Om te achterhalen in welke mate Hoek van Holland een ‘gesloten gemeenschap’ is, is het van belang te bekijken wat mensen beweegt om een gemeenschap te vormen. Aarts et al. (2005) wijzen op drie drijfveren voor gemeenschapsvorming. Het is ten eerste een zoektocht van individuen om ‘ergens bij te horen’, die ook altijd gepaard gaat met het scheppen van afstand ten opzichte van anderen. Ten tweede wil de mens de eigen individuele identiteit verankeren in een bredere, omvattender, stabielere identiteit om zo onzekerheid te verkleinen en betekenis te geven aan het leven. Ten derde kan de bundeling van belangen en sociaal kapitaal bijdragen tot gemeenschapsvorming.

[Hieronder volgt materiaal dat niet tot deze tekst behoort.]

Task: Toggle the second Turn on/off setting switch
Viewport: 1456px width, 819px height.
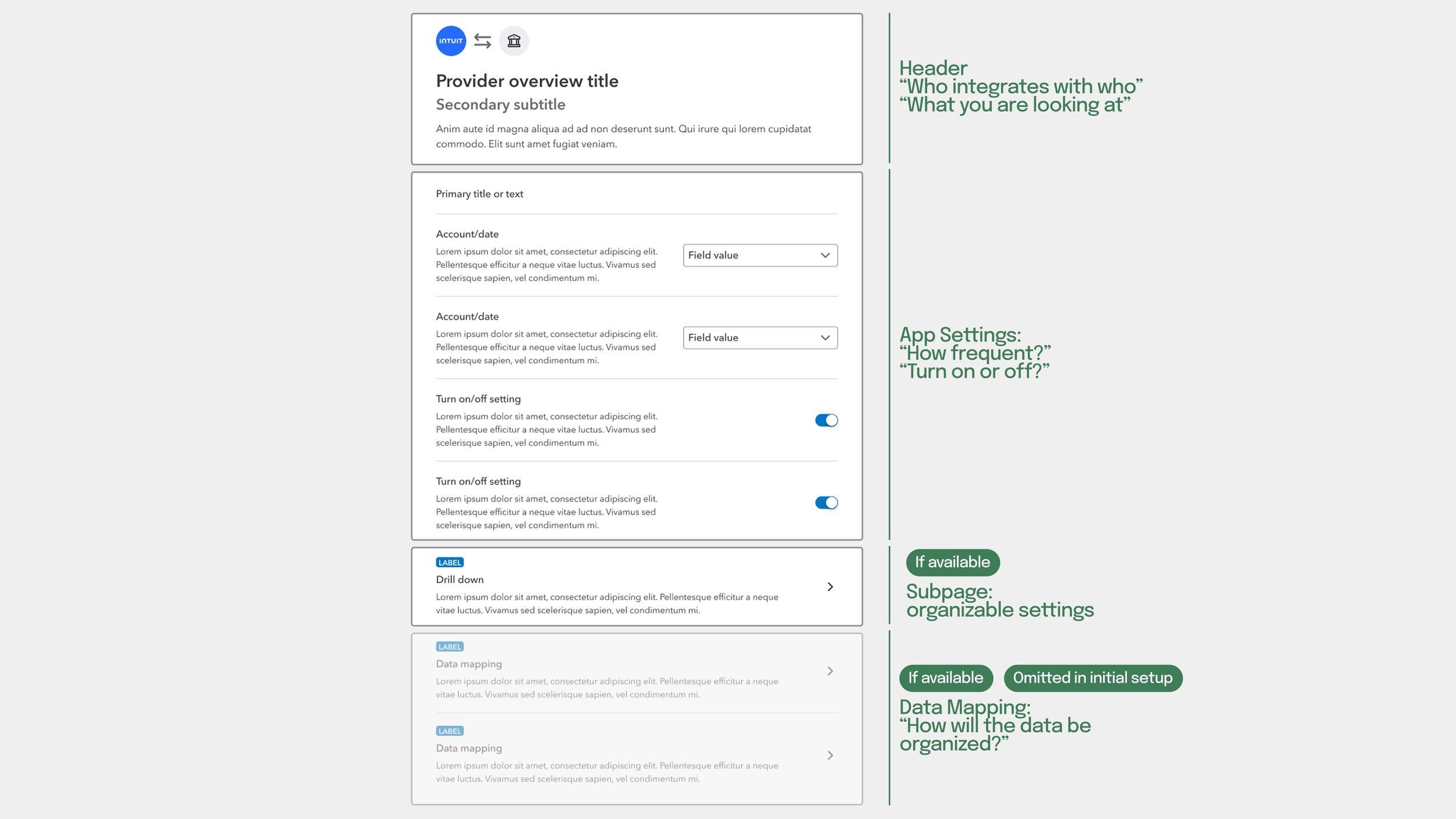Action: (826, 503)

De wil of gevoelde noodzaak om zich duidelijk(er) te onderscheiden van de omgeving kan er in deze processen van gemeenschapsvorming aan bijdragen dat de ‘gemeenschap’ geslotener wordt. In extremis, zie je dit wel eens als een wijk of een gemeenschap volgens hen voor de zoveelste maal negatief in het nieuws komt door een incident. De rijen lijken zich dan te sluiten en bijvoorbeeld journalisten worden weggejaagd.

In deze processen van gemeenschapsvorming speelt ‘identiteit’ een belangrijke rol voor onderlinge verbondenheid. Aarts et al. onderscheiden hierbij een legitimerende identiteit, veelal van dominante maatschappelijke krachten (bijvoorbeeld vanuit instituties); een weerstandsidentiteit, met name onder groepen die zich achtergesteld of uitgesloten voelen door overheersers; en projectidentiteit, vooral gecreëerd door visionaire bewegingen die maatschappijverandering nastreven.

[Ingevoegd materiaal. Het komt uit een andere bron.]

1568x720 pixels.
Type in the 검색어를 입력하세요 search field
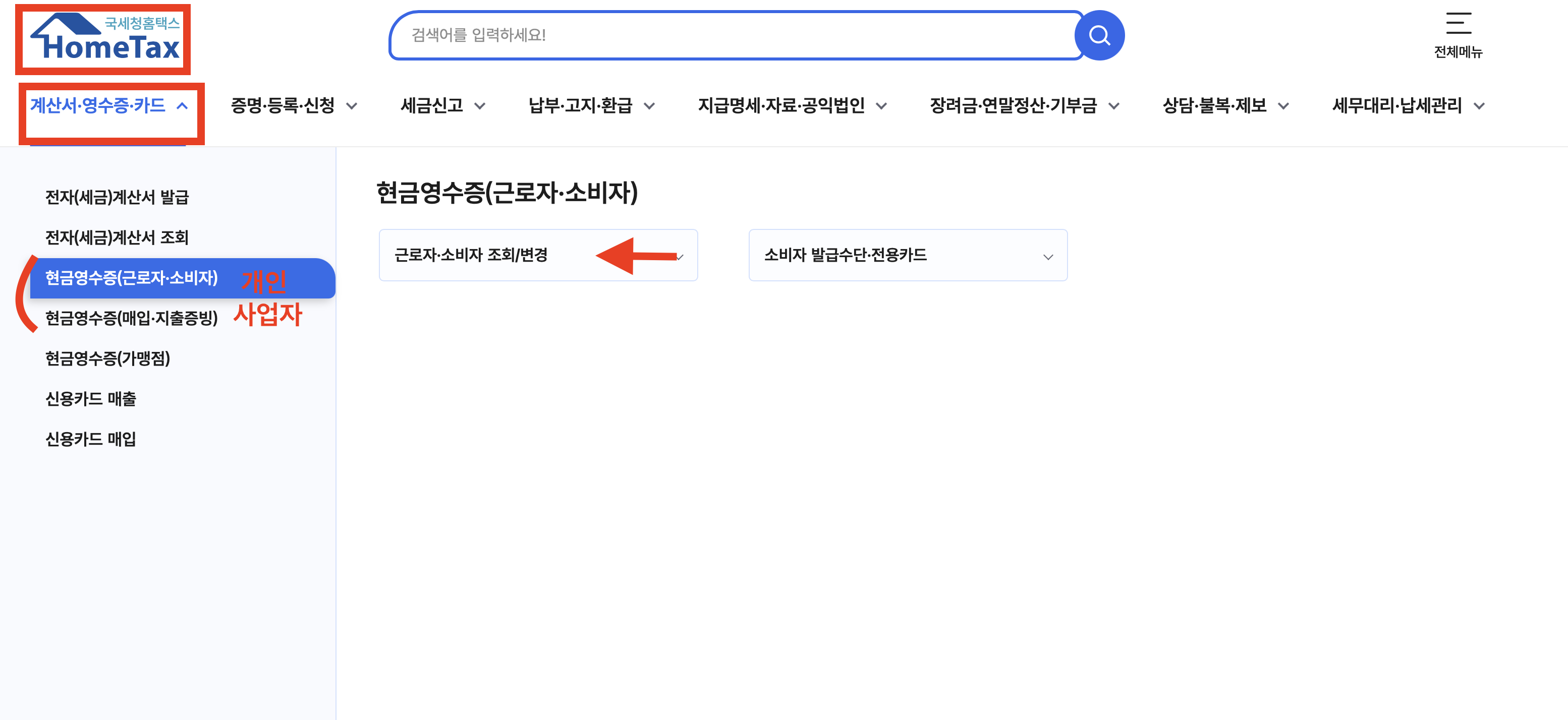pos(731,35)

Aarts et al. geven aan dat gemeenschappen die gevormd zijn vanuit een dominante weerstandsidentiteit sterk(er) gesloten kunnen raken in relatie tot hun omgeving. Zij wijzen er daarbij nadrukkelijk op dat de vraag niet zozeer is of een gemeenschap open of gesloten is, want een harde grens is niet te geven. Een mate van geslotenheid – in de richting en beeldvorming van zichzelf en anderen – is volgens hen sowieso dynamisch. Het hangt sterk af van de dominante en/of gepercipieerde scheidslijnen tussen gemeenschappen – denk aan de rugby- en muziekvereniging. Wel is het zo dat ruimtelijke afstand tussen de gemeenschap en de omgeving een stimulerende of beperkende invloed kan hebben op gemeenschapsvorming en dienovereenkomstig op eventuele geslotenheid. Dit zou het beeld van de geslotenheid van Hoek van Holland kunnen verklaren.

Slechte naam

Het predicaat gesloten gemeenschappen heeft een negatieve bijklank. Impliciet worden allerlei kwaliteiten, oordelen en gedragingen opgehangen aan de verondersteld homogene gemeenschap. Vaak gaat het dan (impliciet) om kwaliteiten en oordelen die als negatief of problematisch worden beschouwd, zoals taboes, intolerantie tegenover ‘anderen’ en de onbereikbaarheid voor zorg-, welzijn- en hulpinstanties. Zo’n problematisering geldt onder andere ook in allerlei bespiegelingen over gemeenschappen van mensen met een specifieke religieuze of migratieachtergrond. De diversiteit binnen deze groepen, ook wat betreft hun migratieachtergrond of hun eventuele relatie met religie, wordt vervolgens niet meer gezien en in de beeldvorming worden zij als een homogene, gesloten gemeenschap gepresenteerd. In dit geval wordt de problematisering versterkt omdat die veronderstelde geslotenheid als een van de barrières wordt gezien voor hun integratie in en daarmee voor hun kansen en mogelijkheden binnen de mainstream samenleving.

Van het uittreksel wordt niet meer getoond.